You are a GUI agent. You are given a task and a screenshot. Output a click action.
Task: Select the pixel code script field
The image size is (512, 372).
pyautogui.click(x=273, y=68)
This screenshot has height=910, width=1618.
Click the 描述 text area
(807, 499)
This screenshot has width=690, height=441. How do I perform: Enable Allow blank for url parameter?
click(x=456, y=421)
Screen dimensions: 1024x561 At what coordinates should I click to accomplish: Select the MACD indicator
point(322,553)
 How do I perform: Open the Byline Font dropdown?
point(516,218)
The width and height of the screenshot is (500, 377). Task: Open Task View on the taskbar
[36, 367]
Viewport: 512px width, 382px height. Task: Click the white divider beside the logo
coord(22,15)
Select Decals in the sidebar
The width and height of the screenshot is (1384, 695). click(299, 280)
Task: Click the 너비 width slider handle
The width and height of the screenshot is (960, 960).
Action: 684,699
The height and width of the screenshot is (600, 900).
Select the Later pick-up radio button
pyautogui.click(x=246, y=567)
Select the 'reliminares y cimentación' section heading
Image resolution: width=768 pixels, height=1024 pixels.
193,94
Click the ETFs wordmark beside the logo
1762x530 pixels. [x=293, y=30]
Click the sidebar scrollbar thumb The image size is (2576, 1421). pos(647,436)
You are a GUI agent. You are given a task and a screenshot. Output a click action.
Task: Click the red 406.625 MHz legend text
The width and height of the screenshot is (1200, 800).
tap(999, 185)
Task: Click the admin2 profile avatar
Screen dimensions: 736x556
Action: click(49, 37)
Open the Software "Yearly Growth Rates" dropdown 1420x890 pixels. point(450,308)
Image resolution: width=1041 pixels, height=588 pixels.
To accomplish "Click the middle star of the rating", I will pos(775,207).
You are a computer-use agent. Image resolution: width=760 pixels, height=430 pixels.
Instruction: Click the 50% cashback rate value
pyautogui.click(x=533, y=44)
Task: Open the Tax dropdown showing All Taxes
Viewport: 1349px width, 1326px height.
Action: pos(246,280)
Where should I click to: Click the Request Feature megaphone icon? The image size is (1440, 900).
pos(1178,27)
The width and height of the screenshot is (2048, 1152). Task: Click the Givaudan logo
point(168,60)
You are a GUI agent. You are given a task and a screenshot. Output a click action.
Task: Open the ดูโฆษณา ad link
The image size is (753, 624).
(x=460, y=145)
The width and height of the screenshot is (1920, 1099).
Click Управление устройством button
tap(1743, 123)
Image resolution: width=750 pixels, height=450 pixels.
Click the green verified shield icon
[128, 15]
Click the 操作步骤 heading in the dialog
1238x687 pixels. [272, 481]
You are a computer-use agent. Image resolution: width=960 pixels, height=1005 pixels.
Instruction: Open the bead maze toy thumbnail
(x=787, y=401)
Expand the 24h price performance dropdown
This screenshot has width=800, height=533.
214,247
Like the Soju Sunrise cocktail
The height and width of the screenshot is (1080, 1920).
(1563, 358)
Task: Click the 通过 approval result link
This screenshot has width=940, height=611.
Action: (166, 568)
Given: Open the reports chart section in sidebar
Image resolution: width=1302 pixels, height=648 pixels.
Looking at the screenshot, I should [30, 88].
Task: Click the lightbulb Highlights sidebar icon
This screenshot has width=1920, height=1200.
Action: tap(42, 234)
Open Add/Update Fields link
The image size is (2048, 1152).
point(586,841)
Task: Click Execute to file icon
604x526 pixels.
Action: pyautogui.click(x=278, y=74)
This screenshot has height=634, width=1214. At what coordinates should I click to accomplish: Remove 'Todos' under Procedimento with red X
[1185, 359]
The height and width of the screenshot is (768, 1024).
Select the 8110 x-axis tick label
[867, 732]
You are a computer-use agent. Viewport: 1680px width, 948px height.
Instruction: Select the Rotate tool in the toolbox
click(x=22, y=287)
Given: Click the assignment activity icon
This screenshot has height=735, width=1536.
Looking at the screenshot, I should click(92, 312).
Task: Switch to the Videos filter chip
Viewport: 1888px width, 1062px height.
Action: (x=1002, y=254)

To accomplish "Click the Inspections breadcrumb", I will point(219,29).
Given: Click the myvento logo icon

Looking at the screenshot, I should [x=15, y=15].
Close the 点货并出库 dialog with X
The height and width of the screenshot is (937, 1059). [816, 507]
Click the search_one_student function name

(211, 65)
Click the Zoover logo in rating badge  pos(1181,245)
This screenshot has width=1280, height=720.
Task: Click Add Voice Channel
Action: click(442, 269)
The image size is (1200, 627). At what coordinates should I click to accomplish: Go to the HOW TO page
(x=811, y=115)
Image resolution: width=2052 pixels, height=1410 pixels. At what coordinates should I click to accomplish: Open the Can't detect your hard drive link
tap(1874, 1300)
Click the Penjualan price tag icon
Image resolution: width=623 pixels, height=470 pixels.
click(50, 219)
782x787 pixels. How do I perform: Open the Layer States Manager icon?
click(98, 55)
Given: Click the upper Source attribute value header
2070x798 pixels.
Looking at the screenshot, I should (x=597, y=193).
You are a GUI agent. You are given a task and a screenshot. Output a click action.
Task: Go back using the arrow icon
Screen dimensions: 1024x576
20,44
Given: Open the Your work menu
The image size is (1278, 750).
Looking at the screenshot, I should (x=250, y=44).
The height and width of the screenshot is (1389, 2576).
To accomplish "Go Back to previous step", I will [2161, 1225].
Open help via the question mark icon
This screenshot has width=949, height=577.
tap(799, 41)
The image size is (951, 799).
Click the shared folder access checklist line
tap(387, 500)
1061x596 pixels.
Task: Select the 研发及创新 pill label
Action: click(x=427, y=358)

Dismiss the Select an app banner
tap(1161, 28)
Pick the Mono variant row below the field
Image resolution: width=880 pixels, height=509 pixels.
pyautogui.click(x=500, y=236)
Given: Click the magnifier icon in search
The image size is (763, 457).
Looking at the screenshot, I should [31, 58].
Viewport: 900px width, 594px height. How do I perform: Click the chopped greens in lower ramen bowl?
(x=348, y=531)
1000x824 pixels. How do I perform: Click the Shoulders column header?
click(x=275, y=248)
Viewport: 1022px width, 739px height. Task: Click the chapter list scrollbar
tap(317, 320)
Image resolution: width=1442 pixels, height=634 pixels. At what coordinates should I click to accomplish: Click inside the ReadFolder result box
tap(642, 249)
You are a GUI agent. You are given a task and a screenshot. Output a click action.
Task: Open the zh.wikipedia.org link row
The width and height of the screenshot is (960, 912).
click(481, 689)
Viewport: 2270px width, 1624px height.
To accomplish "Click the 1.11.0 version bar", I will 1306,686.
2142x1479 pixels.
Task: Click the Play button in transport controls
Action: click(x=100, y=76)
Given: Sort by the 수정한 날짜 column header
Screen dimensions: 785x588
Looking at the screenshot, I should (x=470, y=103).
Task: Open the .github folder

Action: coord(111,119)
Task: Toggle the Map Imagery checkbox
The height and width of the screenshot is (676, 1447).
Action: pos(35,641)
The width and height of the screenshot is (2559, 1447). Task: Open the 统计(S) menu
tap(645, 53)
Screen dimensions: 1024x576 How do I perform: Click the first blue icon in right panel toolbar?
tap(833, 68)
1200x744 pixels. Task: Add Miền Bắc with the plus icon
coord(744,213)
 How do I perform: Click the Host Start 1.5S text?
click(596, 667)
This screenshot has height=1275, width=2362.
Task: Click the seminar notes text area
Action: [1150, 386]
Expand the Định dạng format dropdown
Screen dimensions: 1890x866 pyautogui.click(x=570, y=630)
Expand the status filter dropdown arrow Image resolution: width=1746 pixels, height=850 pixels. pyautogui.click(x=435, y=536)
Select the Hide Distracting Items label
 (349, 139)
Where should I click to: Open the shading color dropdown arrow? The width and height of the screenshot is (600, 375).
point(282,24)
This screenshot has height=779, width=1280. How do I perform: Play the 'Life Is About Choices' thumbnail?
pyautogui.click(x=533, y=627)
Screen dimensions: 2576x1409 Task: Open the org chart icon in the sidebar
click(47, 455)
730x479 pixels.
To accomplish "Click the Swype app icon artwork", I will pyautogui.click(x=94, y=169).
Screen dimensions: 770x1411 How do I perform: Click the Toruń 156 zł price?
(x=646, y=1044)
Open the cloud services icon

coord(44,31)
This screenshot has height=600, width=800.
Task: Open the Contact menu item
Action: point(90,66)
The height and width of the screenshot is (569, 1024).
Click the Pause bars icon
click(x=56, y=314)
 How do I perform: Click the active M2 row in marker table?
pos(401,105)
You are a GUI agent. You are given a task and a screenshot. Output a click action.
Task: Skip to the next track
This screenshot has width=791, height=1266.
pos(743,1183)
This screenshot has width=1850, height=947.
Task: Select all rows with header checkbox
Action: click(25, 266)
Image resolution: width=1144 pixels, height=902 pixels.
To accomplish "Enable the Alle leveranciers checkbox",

※

Copy verbatim the stretch of rows from the line containing "The width and height of the screenshot is (1920, 1099)." through the line containing "(x=787, y=401)", including both of those lines.

The width and height of the screenshot is (1920, 1099).
Click Управление устройством button
tap(1743, 123)
Image resolution: width=750 pixels, height=450 pixels.
Click the green verified shield icon
[128, 15]
Click the 操作步骤 heading in the dialog
1238x687 pixels. [272, 481]
You are a computer-use agent. Image resolution: width=960 pixels, height=1005 pixels.
Instruction: Open the bead maze toy thumbnail
(x=787, y=401)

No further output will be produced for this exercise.